0 Replies Latest reply on May 5, 2008 6:09 PM by dmurphy2

Providing Safe Buddly Replication Failover

dmurphy2 May 5, 2008 6:09 PM

Hi - these question relate to establishing the safe operation of buddy replication under AS 4.0.5.

Selection of Buddies
Say we have nodes a1, a2 and a3 and they are booted in that order. What we see is that when a2 starts it forms a buddy pair with a1. Then when a3 starts a1 becomes the backup for a3. So in this scenario a1 is backing up two nodes and a3 is backing up zero nodes.

So the memory utilization across the nodes is unbalanced. (we now have logging around the session replication listener to analyse this behaviour)

This seems to be broken. Is this the way buddy replication should select buddies or do we have a config problem somewhere? What we need is that each node has the same amount of backup work (memory, cpu etc) overhead to even the load of providing replication across the cluster.

Failover Operation
Having read the JBOSS doc I still need to understand more about the basic operation of failover. Currently we have no replication so if an app server node goes down we loose ~25% of users but the other 75% stays pretty operational. In practice, we will have a cluster of 6 app servers and during peak times we would see 2000-3000 users per node. 18K concurrent users in all.

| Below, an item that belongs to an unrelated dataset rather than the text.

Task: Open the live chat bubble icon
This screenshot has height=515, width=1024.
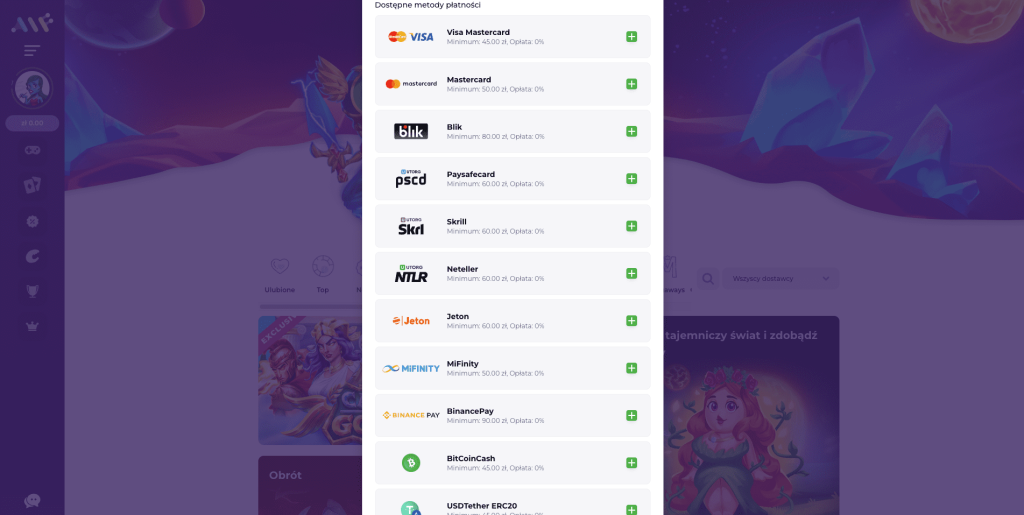Action: 32,501
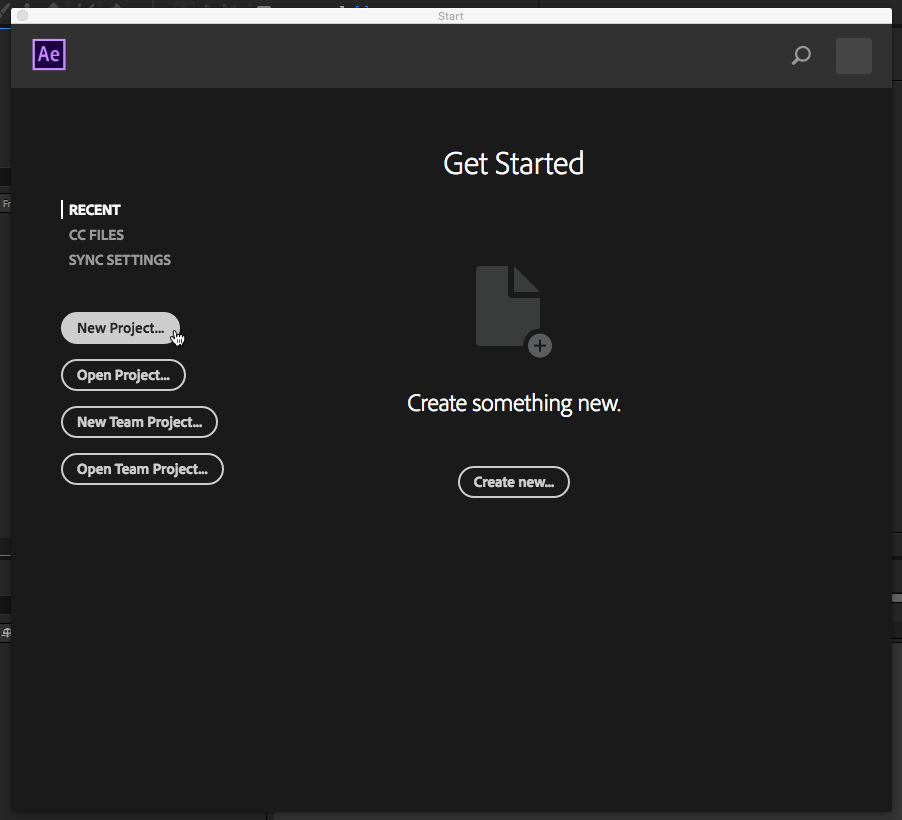Click the Start window title bar

click(x=450, y=16)
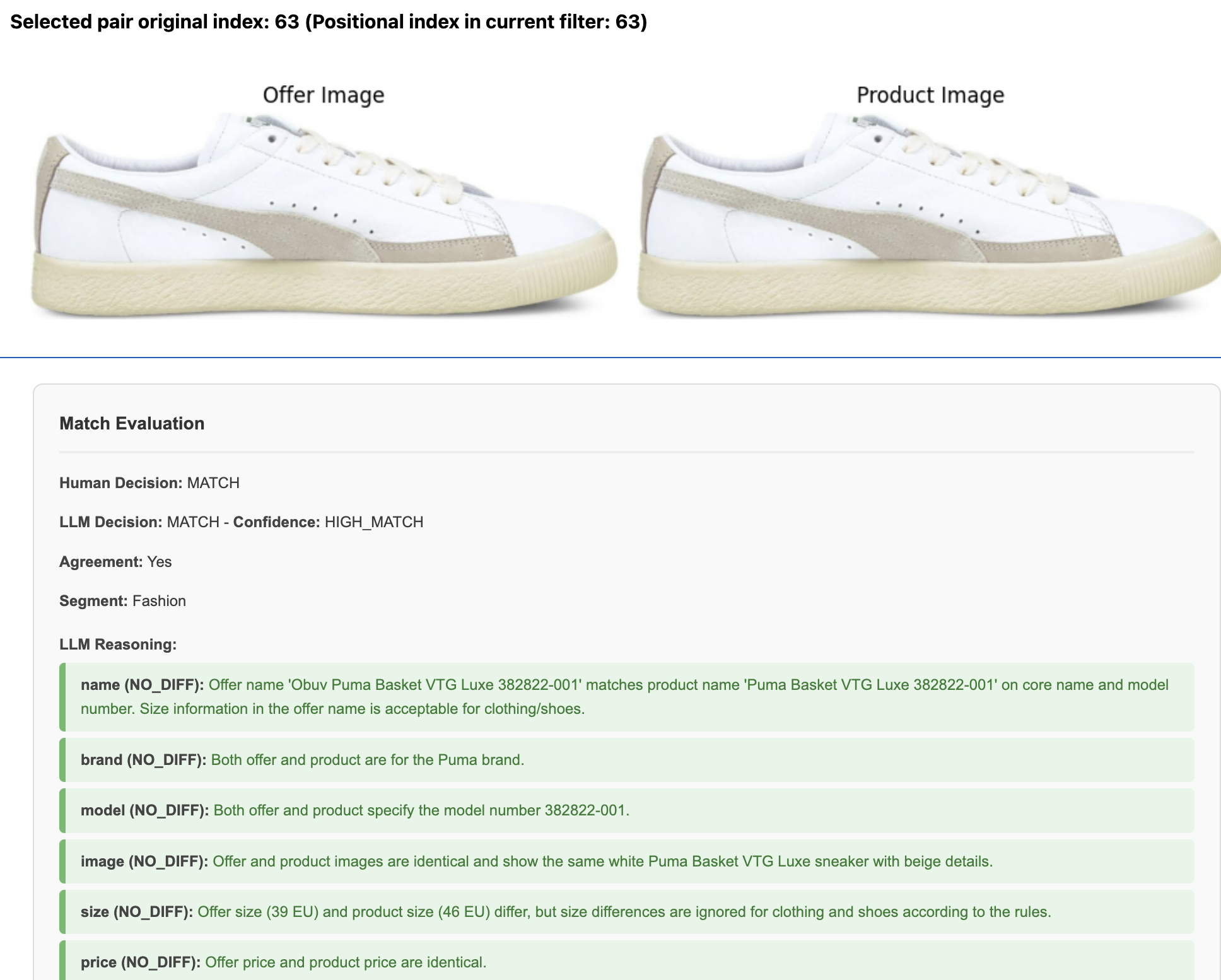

What I am concerned about using buddy replication is that if a node goes down we could send other nodes down as well as they have to rapidly take over the work of the node that failed (a sort of domino affect). After reading the doc I still dont have a solid understanding of how this process works or the risks we might have.

Assume a2 backs up a1, a3 backs up a2 and a1 backs up a3. This is buddy replication with one backup buddy. All nodes are fronted by an F5 load balancer that provides sticky sessions and will redirect a user to a random node if the node with its original session fails.

So what, in detail, happens if a1 goes down? After the failure of a1 the F5 will direct Some of a1's users to a2 and some to a3.

1) How does the cluster determine who is the new primary owner of a1's session data? Hopefully it will decide to use a2 since it already has a copy of a1's session cache.

2) For users directed to a3 by the F5 - how does a3 now populate its session cache to service those newly arriving users.

3) I assume the cluster also now picks a new buddy for a3 since it lost its buddy a1. In this case it will have to be a2 since there are no other nodes. So question is - what is the impact (network, cpu etc) on a2 and a3 to establish a2 as the new buddy relationship is established. What we are worried about is that both a2 and a3 now suddenly have a large group of new users to support as well as taking the resource hit to replicate each others session state.

Failover Best Practices
What are the buddy replicatoon 'best practices' that we should follow to provide safe and reliable failover in a heavily loaded cluster?